INPUT MATERIAL section start
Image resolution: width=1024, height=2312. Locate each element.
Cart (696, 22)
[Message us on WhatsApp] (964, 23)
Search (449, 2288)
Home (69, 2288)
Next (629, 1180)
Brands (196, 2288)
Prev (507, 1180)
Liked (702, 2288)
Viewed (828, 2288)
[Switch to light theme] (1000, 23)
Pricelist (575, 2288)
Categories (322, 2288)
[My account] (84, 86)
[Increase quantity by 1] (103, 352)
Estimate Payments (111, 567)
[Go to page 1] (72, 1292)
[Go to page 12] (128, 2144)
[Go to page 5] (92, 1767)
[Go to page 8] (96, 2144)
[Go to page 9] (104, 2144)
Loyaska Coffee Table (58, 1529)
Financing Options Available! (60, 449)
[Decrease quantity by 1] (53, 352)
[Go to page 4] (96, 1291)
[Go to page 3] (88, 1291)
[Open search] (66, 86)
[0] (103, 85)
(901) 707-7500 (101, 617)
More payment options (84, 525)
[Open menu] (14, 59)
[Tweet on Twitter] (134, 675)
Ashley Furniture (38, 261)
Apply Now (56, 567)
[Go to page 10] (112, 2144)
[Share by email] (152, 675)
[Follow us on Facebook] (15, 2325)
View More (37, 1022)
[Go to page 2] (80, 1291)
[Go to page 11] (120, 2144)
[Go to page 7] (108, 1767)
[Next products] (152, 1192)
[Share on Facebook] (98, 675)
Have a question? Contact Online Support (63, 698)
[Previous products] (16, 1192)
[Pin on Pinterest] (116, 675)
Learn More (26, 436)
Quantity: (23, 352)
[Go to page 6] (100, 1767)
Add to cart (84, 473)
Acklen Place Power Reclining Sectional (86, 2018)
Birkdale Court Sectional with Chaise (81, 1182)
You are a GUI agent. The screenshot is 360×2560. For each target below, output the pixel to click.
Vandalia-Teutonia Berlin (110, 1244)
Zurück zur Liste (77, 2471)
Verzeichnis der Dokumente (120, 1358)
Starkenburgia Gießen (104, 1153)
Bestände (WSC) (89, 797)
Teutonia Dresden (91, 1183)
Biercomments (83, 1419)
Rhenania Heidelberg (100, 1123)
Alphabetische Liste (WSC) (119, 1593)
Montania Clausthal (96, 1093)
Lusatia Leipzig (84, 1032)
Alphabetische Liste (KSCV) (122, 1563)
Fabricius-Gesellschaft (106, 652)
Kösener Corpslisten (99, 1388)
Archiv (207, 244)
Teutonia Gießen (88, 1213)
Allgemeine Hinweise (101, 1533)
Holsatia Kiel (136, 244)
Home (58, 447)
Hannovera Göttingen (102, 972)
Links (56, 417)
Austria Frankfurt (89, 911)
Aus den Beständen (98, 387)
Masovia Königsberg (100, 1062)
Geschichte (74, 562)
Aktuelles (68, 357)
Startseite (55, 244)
INPUT MATERIAL section end
- **EXERCISE INSTRUCTIONS**: Set down the complete listing once more, exactly as it appears.

- **WRITTEN REPLY**:
Image resolution: width=1024, height=2312. Locate each element.
Cart (696, 22)
[Message us on WhatsApp] (964, 23)
Search (449, 2288)
Home (69, 2288)
Next (629, 1180)
Brands (196, 2288)
Prev (507, 1180)
Liked (702, 2288)
Viewed (828, 2288)
[Switch to light theme] (1000, 23)
Pricelist (575, 2288)
Categories (322, 2288)
[My account] (84, 86)
[Increase quantity by 1] (103, 352)
Estimate Payments (111, 567)
[Go to page 1] (72, 1292)
[Go to page 12] (128, 2144)
[Go to page 5] (92, 1767)
[Go to page 8] (96, 2144)
[Go to page 9] (104, 2144)
Loyaska Coffee Table (58, 1529)
Financing Options Available! (60, 449)
[Decrease quantity by 1] (53, 352)
[Go to page 4] (96, 1291)
[Go to page 3] (88, 1291)
[Open search] (66, 86)
[0] (103, 85)
(901) 707-7500 (101, 617)
More payment options (84, 525)
[Open menu] (14, 59)
[Tweet on Twitter] (134, 675)
Ashley Furniture (38, 261)
Apply Now (56, 567)
[Go to page 10] (112, 2144)
[Share by email] (152, 675)
[Follow us on Facebook] (15, 2325)
View More (37, 1022)
[Go to page 2] (80, 1291)
[Go to page 11] (120, 2144)
[Go to page 7] (108, 1767)
[Next products] (152, 1192)
[Share on Facebook] (98, 675)
Have a question? Contact Online Support (63, 698)
[Previous products] (16, 1192)
[Pin on Pinterest] (116, 675)
Learn More (26, 436)
Quantity: (23, 352)
[Go to page 6] (100, 1767)
Add to cart (84, 473)
Acklen Place Power Reclining Sectional (86, 2018)
Birkdale Court Sectional with Chaise (81, 1182)
You are a GUI agent. The screenshot is 360×2560. For each target below, output the pixel to click.
Vandalia-Teutonia Berlin (110, 1244)
Zurück zur Liste (77, 2471)
Verzeichnis der Dokumente (120, 1358)
Starkenburgia Gießen (104, 1153)
Bestände (WSC) (89, 797)
Teutonia Dresden (91, 1183)
Biercomments (83, 1419)
Rhenania Heidelberg (100, 1123)
Alphabetische Liste (WSC) (119, 1593)
Montania Clausthal (96, 1093)
Lusatia Leipzig (84, 1032)
Alphabetische Liste (KSCV) (122, 1563)
Fabricius-Gesellschaft (106, 652)
Kösener Corpslisten (99, 1388)
Archiv (207, 244)
Teutonia Gießen (88, 1213)
Allgemeine Hinweise (101, 1533)
Holsatia Kiel (136, 244)
Home (58, 447)
Hannovera Göttingen (102, 972)
Links (56, 417)
Austria Frankfurt (89, 911)
Aus den Beständen (98, 387)
Masovia Königsberg (100, 1062)
Geschichte (74, 562)
Aktuelles (68, 357)
Startseite (55, 244)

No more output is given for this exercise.